Told: "You are a hostage now." Cyberattacks spiked. Our phones. Our accounts. Target of hacks. Fake headlines appeared with our names. Still—we kept reporting. Because someone had to. What do we need most? This war made one thing undeniable: Exile journalism has never been harder— and never more essential. We can’t be on the ground. But we can still be a voice. And for that, we need support. We need protection—for ourselves and our families. We need funding—free and independent. We need technology—secure and resilient. And we need recognition—as journalists. Not just refugees. Because when truth is outlawed, exile journalism becomes resistance. Closing This war didn’t just show me what exile journalism means— it showed me what it feels like. I live between two realities. In one, I’m respected. In my newsroom, I received more praise than ever. And yet— All I could feel was this: The suffering of my people became a breakthrough for me. Their despair gave me visibility. Their silence gave me voice. There is a name for this: Survivor’s guilt.
It doesn’t scream. It whispers. It whispers when you’re applauded—while your family back home can’t even connect. It whispers when you write—knowing the person in the headline won’t live to read it. It whispers when the world listens—only because your country is bleeding. This is exile journalism: To carry truth. To carry pain. To carry freedom— because others can’t. I do not regret my voice. But I know exactly what it costs.

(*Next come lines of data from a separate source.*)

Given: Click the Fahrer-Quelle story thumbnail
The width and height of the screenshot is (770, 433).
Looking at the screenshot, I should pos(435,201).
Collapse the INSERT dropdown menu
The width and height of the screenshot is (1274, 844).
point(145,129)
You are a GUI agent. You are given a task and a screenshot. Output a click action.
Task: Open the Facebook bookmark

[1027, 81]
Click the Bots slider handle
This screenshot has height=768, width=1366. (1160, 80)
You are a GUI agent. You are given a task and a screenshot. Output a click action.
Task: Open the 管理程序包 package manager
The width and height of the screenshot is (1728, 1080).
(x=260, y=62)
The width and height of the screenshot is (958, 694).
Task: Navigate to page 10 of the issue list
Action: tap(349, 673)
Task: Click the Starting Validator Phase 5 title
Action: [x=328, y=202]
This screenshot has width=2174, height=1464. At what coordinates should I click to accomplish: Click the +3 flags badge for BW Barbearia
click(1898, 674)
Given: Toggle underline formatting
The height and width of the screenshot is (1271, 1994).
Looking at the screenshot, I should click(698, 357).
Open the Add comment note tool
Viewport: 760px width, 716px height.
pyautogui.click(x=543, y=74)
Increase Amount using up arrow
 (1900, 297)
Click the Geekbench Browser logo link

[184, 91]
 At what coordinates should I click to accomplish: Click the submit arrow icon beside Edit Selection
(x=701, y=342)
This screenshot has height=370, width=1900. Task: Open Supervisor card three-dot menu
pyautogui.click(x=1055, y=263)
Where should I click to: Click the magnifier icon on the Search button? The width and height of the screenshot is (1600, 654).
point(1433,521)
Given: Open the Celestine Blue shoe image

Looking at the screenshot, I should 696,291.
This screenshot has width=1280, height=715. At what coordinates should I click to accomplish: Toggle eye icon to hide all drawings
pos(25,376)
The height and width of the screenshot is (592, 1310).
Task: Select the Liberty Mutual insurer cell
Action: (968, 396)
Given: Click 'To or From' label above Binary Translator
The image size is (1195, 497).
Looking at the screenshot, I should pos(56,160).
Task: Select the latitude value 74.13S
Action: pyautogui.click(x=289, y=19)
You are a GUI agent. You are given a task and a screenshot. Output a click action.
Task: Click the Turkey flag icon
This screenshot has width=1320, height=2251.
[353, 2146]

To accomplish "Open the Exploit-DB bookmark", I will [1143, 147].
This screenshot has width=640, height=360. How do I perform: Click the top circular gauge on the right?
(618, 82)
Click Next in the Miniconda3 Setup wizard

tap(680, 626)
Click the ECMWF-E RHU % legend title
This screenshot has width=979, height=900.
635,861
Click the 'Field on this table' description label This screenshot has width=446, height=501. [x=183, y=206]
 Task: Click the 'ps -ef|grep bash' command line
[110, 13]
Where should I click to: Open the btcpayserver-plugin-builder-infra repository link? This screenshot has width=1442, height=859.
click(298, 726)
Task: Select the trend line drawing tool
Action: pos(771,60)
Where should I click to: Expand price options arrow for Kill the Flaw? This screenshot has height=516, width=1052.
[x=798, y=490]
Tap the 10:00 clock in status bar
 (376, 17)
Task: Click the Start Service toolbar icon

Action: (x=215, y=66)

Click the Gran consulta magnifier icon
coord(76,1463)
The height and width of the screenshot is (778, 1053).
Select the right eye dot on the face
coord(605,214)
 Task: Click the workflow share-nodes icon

This follow-up publication builds on the public talk “From Tehran to Berlin: Journalism, Exile, and Resistance” hosted by jinn on 15 July 2025 in Berlin. In his contribution, Iranian journalist Omid Rezaee, editor at Die Zeit, shared two intertwined stories: his personal journey of becoming a journalist in exile in Germany and the impact of the recent Israeli attacks on his work and perspective. The discussion, moderated by Gemma Teres Arilla, head of the taz Panter Foundation, also addressed the repression of civil society and media in Iran and highlighted the challenges and resilience of exile journalism in Germany. It shed light on how independent media in exile counter disinformation, report across borders, and fight for safety, funding, and sustainability amid growing geopolitical tensions.